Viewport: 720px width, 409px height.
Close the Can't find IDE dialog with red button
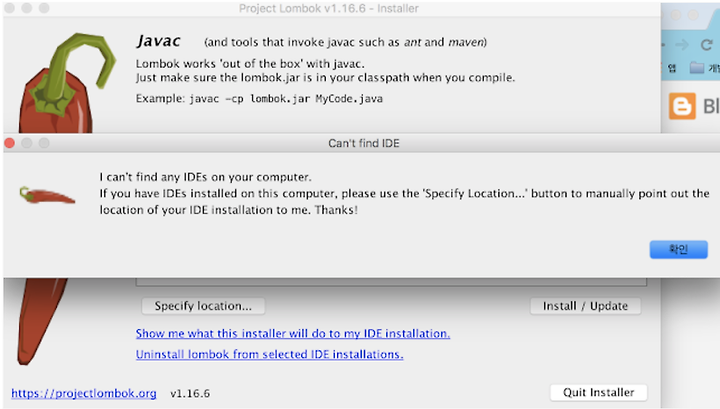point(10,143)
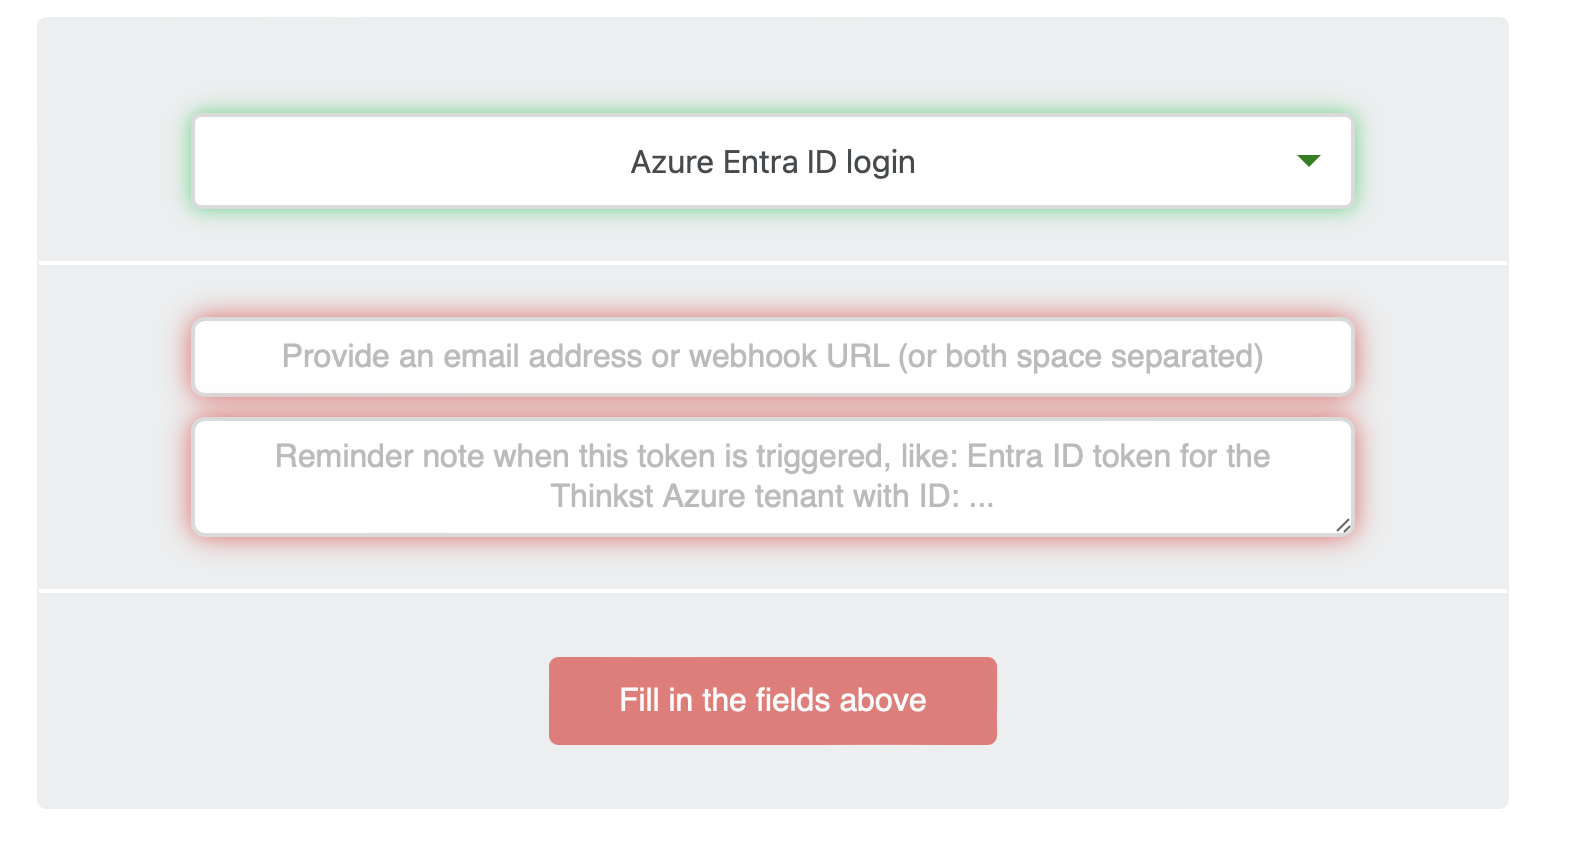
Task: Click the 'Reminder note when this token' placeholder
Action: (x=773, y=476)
· · · · ·
**WORK ORDER**. For this exercise, transcribe the entries verbatim and skip all pictures.

**WRITTEN SOLUTION**.
Viewport: 720px width, 409px height.
Close the Can't find IDE dialog with red button
point(10,143)
Task: Click the 'Reminder note when this token' placeholder
Action: (x=773, y=476)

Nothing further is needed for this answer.